Science department head Pamala Hughes explained that the process of removing a class from the course offerings only occurs when there is not a teacher to teach the class.
Green backed this up by explaining the role of counselors in encouraging more advanced enrollment.
“This would be driven by student course requests and then counselors having conversation with students about taking more rigorous classes like AP that better prepare them for college level work,” she said.
Although the motivations expressed behind this decision are within the students best interest, that may not be how the plan plays out.
The level of difficulty within c-level and AP classes is vastly different. The purpose of an honors class is to ease students into more rigorous courses.
With the removal of the option to take steps into an AP class, more students may struggle with the large jump from c-level to AP. So, although the goal is to push honors students into taking AP courses, this may have the opposite effect and force more c-level students to remain in c-level classes.
This also hurts students’ Grade Point Averages (GPAs); honors classes come with a GPA boost, but C level classes do not come with a boost. Removing the option for a GPA boost is likely to force a lot of students into a lower GPA category, hurting college applications.
GPA isn’t the only part of college applications that could be hurt by the removal of honors courses.
For a lot of students, the prospect of taking an AP class seems like too much. That does not mean these students belong in c-level classes, but to colleges it may not seem that way.
When applying to college, a student’s transcript and schedule is strongly considered. A series of honors enrollment generally looks more rigorous on an application than a series of c-level enrollments, especially for more competitive schools.
Even for students who do not plan on pursuing higher education, being forced into a class that is either too hard or too easy could cause burnout.
This would also affect teachers as they often have to cater their lessons towards the level of difficulty in that particular class.

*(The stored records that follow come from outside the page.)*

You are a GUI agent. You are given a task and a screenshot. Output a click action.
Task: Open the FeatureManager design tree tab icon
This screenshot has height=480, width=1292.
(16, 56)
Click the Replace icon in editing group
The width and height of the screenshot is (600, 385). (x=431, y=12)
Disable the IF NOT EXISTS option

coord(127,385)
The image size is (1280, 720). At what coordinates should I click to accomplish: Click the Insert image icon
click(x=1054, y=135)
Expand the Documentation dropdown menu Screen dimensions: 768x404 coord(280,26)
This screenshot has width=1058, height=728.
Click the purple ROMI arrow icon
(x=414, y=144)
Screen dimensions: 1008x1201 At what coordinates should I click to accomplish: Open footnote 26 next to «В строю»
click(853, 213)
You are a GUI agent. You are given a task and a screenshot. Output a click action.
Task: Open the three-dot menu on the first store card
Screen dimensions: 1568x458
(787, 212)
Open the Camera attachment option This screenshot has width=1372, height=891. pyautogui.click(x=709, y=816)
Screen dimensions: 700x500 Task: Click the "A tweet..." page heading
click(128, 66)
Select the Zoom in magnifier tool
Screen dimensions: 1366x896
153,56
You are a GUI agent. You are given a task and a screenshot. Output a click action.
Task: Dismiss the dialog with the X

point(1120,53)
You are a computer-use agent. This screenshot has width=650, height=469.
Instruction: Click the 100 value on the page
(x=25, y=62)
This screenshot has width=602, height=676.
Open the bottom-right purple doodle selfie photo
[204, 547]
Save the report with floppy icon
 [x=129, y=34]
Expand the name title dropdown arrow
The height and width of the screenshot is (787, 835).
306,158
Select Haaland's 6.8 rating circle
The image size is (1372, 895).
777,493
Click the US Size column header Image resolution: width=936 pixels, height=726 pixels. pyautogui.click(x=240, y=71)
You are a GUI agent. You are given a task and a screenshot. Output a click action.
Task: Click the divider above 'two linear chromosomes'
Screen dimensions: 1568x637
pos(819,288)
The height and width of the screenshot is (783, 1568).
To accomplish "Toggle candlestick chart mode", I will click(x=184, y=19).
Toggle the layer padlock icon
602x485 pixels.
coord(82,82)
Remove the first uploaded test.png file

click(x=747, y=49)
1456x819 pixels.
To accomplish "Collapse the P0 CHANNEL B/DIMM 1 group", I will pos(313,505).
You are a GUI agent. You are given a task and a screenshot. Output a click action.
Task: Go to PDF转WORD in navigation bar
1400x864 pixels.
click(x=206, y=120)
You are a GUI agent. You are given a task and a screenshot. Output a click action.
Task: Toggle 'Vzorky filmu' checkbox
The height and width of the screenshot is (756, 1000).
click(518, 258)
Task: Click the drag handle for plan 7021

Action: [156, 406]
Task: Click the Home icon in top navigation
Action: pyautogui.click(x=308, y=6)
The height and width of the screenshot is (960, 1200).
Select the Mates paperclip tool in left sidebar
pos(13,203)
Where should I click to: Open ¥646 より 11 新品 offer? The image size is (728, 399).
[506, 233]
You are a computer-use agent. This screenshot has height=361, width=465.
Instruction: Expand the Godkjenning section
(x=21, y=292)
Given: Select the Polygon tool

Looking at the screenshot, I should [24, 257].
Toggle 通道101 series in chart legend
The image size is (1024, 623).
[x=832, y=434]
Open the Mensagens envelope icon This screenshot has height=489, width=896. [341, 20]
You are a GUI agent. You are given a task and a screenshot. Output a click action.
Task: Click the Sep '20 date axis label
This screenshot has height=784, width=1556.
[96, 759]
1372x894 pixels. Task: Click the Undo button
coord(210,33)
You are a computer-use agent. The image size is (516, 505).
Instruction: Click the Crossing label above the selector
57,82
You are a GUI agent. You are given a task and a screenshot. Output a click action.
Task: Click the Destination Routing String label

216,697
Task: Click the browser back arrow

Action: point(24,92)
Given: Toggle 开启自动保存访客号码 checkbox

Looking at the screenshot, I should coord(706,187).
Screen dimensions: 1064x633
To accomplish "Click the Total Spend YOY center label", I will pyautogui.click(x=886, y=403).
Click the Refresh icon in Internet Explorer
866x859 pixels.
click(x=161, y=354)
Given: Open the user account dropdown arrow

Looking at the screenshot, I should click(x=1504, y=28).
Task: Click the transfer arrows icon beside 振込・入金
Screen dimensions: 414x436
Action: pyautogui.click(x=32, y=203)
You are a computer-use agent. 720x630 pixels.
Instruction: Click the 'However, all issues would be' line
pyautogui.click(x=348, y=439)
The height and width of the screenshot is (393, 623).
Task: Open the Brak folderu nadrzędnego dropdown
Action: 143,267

However, if there are students that thrive more in a slightly harder class and students that thrive more in a slightly easier class, then teachers may struggle to accommodate both groups of students.
While these new changes are not official and course offerings may remain as they are, the consequences of a decision such as this must be heavily weighed by staff and students alike.

Eliza Reynolds • Mar 25, 2026 at 12:19 pm
The article is fully understanding of the view I carry from interacting with both teachers and students that can’t handle the current issue that has been presented. I have found that many of my teachers are struggling to adjust to having students that are not capable and are overly capable to their original lessons. With mixed classes it is more likely for a small amount of people to be over capable and the others to be under capable with few efficient people in-between. This makes it harder for teachers to teach and cater to all students levels. However this also makes it harder on students that are not as capable as classmates as they aren’t ready for the same amount of work that their more capable classmates receive.